_WHAT IS ASKED:_
Reproduce the data below, replacing "student name" with "learner name" and leaving everything else untouched. Leave the pictures out of your answer.
[begin RECORDS SHOWN]
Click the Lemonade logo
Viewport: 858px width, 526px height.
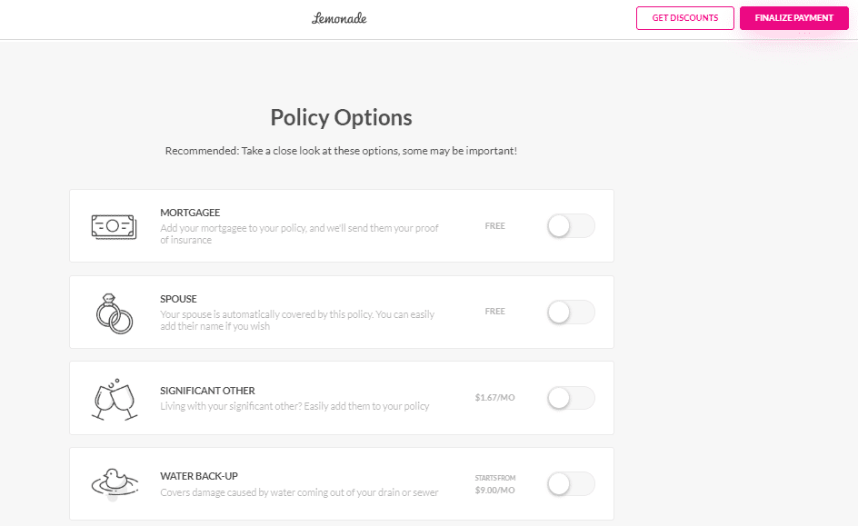pyautogui.click(x=340, y=17)
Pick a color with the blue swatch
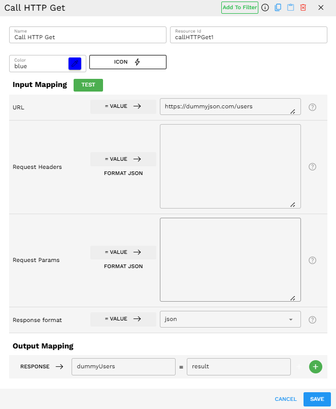Viewport: 336px width, 409px height. (x=75, y=64)
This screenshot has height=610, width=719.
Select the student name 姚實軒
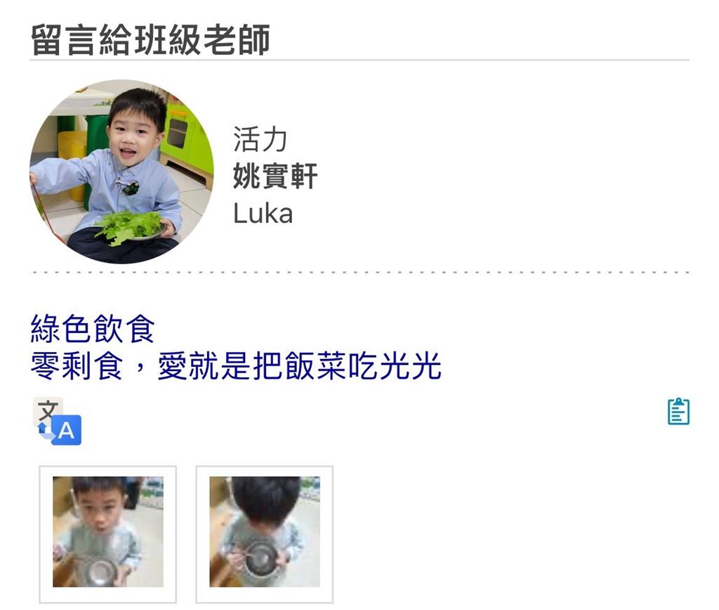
[end RECORDS SHOWN]
_SOLUTION TO THIS EXERCISE:_
Click the Lemonade logo
Viewport: 858px width, 526px height.
pyautogui.click(x=340, y=17)
Pick a color with the blue swatch
Viewport: 336px width, 409px height. (x=75, y=64)
This screenshot has height=610, width=719.
Select the learner name 姚實軒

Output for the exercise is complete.